Bacon en toutes lettres
Par Elsa Kaminski
BACON
La carrière artistique de Francis Bacon, peintre britannique, est celle d’un artiste aussi passionné que destructeur dont le goût pour la peinture s’est révélé après la visite d’une exposition de dessins de Picasso. Il se signale alors véritablement à partir de 1945, lors de la présentation de son triptyque « Trois études pour des personnages au pied d’une crucifixion » dont son goût pour une vision ardente et expressive ne pouvait que surprendre ses contemporains.
Comme son nom l’indique, le Centre Pompidou s’intéresse à la période qui a suivi la grande rétrospective du Grand Palais en 1971, plus exactement aux rapports entre ses oeuvres et la littérature durant les vingt dernières années de sa carrière. Mais cette date est aussi celle du suicide de son compagnon George Dyer qu’il immortalisa dans une série de grands triptyques – devenant son mode d’expression préféré – ainsi nommés « Triptyques noirs » notamment visibles dès le début de l’exposition.
On découvre donc, à nouveau, les peintures de Francis Bacon à travers une attitude à la fois poétique, coupable et tourmentée donnant force et caractère à des corps humains estropiés, tiraillés et difformes.
Ainsi donc, pris en ce sens, le Commissaire de l’exposition, Didier Ottinger, a choisi de mettre en avant des extraits d’Eschyle, Friedrich Nietzche, Georges Bataille, Michel Leiris, Joseph Conrad et TS Eliot, que lisait l’artiste et que l’on peut écouter au fil de l’exposition.

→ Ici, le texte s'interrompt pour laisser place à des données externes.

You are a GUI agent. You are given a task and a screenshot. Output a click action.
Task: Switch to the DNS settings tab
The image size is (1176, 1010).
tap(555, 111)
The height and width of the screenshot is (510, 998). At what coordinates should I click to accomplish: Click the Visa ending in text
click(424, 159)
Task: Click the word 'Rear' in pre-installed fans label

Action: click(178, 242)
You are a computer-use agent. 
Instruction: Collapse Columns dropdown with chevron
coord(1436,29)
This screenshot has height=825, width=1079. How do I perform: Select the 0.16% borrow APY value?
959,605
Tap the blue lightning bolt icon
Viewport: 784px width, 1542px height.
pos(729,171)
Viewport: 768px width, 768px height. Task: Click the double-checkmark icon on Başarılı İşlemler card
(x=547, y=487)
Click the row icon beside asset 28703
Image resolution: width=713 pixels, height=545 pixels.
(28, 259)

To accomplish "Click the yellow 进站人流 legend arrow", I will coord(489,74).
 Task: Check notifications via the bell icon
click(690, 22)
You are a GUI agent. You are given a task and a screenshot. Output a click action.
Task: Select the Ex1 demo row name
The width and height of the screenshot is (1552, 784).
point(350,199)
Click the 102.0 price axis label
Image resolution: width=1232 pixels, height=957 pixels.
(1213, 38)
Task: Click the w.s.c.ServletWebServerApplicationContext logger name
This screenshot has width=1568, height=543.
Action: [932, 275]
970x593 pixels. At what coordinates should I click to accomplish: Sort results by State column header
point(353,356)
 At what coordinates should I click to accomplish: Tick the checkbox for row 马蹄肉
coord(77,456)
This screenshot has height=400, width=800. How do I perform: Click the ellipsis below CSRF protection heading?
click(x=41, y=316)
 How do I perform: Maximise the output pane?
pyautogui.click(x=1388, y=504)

Mais sa parole si personnelle, son parti pris pour des couleurs parfois tranchées et son refus de se valoir d’une illustration parfaite, font éclater les représentations, les perspectives et leurs sujets en de nouvelles formes pour en faire des oeuvres uniques. Inspiré de la chronophotographie de Muybridge mais également des photos de son entourage par John Deakin afin de soustraire à la tradition de la pose, il dépouille les corps, les visages et les objets de toute ancienne trace de mouvements artistiques pour n’y laisser que sa propre vision telle qu’il la percevait au gré de ses lectures et de ses expériences.
Si dans ce tissu si riche qu’est la littérature où les visiteurs découvrent un des nombreux aspects complexes de l’artiste britannique, le silence des cartels habituels pour nous prêter main forte face à nos interrogations risque toutefois de ne susciter qu’une analyse purement visuelle de son oeuvre alors isolée de son soubassement pourtant intellectuel.
Peut-être vaut-il mieux se renseigner au préalable et visiter l’exposition, armé de connaissances…
Avec une vigueur particulière, une sincérité absolue et une indépendance artistique vivifiante, Francis Bacon nous livre le temps de quelques mois l’évolution de plusieurs années d’une esthétique et d’un style aussi instinctifs que calculés.